CEO, Merit Group
The challenges of enterprise software development have changed over the years. Where there was once a well-trodden debate between buying off-the-shelf software or developing your own solutions, the build-or-buy lines have blurred.
Con Conlon is CEO of data and software solutions provider Merit Group, and he believes there’s really no such thing as off-the-shelf software any more. “Even if you buy something like salesforce.com, you still have an awful lot of building to do.”
So rather than considering whether to build or buy software, he thinks a far more relevant question is ‘How do you build?’ and advocates a strong mix of internal talent and partnering.
Describing himself as a former ‘code jockey’, Conlon first started working offshore during the dotcom boom. He founded Merit in Chennai, India, in 2003 and the firm’s 900 staff now supply development support to clients including RBI, UBM, Ascential and Informa.
Since he set up the business, Conlon says outsourcing relationships have changed significantly. Old-school, ‘one dimensional’ approaches are giving way to an agile, collaborative, mix of internal and external teams.
“People are not building up a huge heavy team in the UK, which is expensive. They are keeping a good core of in-house resource, then using partners in a scalable way, dialing up or down the partnership resource.”
Because they work for a variety of businesses, partner companies also bring a wider view of the technologies available.
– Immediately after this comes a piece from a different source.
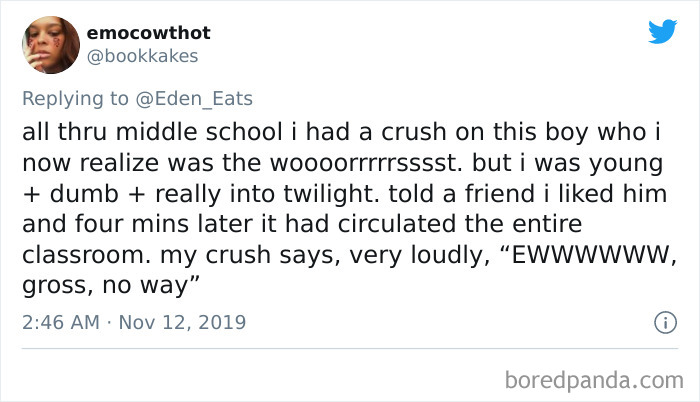700x402 pixels.
Task: Click the 2:46 AM timestamp
Action: (x=61, y=322)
As we stumble from one revolution to another in technology, Conlon says, “having your own little team in say Nottingham or London can be quite insular.”
Merit’s focus has evolved over the years, with 40 percent of the company’s revenues now coming from the business intelligence sector where the company works with publishers and intelligence providers to build premium digital subscription products.
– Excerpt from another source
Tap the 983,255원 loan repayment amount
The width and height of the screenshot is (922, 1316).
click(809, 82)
Conlon thinks the publishing industry has done quite a good job in moving to other sources of revenue, especially in B2B where publishers have a wealth of experience in a particular vertical.
Merit’s media clients typically serve very narrow niches, and data products that leverage the publisher’s subject matter expertise can capture subscriptions up to £5,000 or £10,000 a year on per seat or site license basis.
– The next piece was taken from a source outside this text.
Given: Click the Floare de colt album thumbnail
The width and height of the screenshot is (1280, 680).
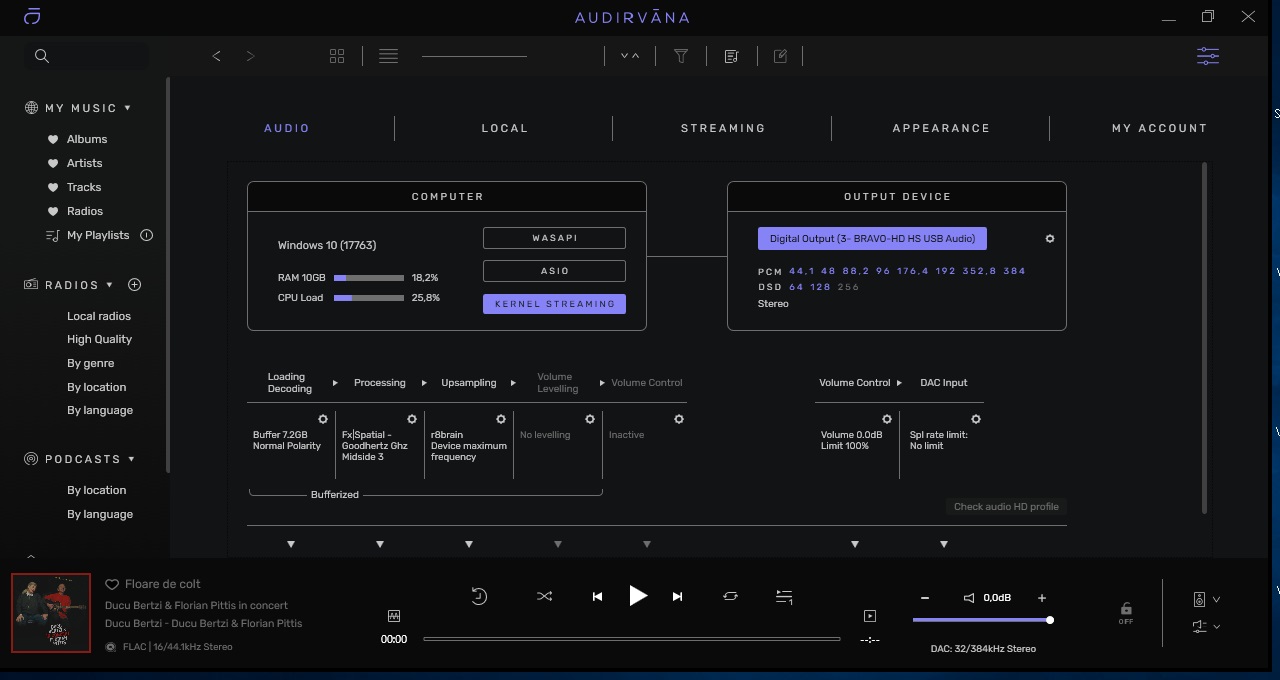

Conlon describes Merit’s role as helping collect and manage raw data, using software built specifically for each client:
“Our clients find significant value, and often competitive advantage in the automation tools we build that gather and organize their data. There is also a manual element and a management infrastructure with software expertise needed. It is just not viable to have this all in-house.”
Particularly in the data product space, where media businesses are investing heavily at present, there are a couple of key drivers for a rise in software development. One is the increasing reliance on multiple data sources, with publishers consolidating information to present a more detailed and valuable market view.
“The richer the data, the more sources we use, the more you can defend your position by embedding your product in to the workflow of your customers,” says Conlon.
Related to this is the ability to sharpen product focus. “There is a level of control that you get when you build a product from scratch,” Conlon explains. “I suppose companies are more and more seeing it as part of their competitive advantage.”
He acknowledges it can be difficult to pin down whether build or buy is actually cheaper. But, even where the build is not obviously cheaper, he says you have more control over factors that bring that all-important competitive advantage.
“You can really focus on the data and intelligence your customers are specifically asking you for and, ultimately, generate more subscribers and more revenue.”
When it comes to choosing a software development partner, the secret to success is a mix of ‘hard’ and ‘soft’ factors.
The ‘hard’ elements are whether the prospective partner has the right skill set, a credible development history and the right commercial and financial backing. “These are all the standard things that people will look for when you’re working with an external partner,” Conlon says.
The ‘soft stuff’ is equally critical to the success of a partnership but harder to pin down. “It’s more difficult to get the feel for the culture of the partner, but it’s really, really important,” explains Conlon.
“Is this partner going to tell me when I’m going down a rabbit hole? Are they going to nickel and dime me every time I put my little toe over the line of the spec? Will they be able to bring in new expertise or a new way of thinking – to help me innovate in a smart and successful way? Will communication be fairly straight forward or tortuous?”
“You’ve got to look at their cultural approach, the communication, the size, are they going to be the right fit for you as a company? If your proposed supplier has fifty or one hundred thousand employees, will you get the care and attention you need? Go and meet them. Visit them before you commit. Talk to their existing clients and ask the hard questions.”
Where communication between client and off-shore partner can be difficult, Merit uses expatriates to manage resources in India. Conlon gives the example of a client that is pushy or aggressive on timescales.
“In India, the culture is not to contest that. Expats are more inclined to say, ‘You’re completely bonkers, you’re never going to get that done by Christmas’.”
That sort of straight talking is important in a relationship that has moved from remote command and control to ongoing collaboration. And it adds a new dimension to what was once a binary choice between almost-right off-the-shelf solutions and large, long-term build costs, making customer-focused development a manageable, agile and affordable option for media businesses of all sizes.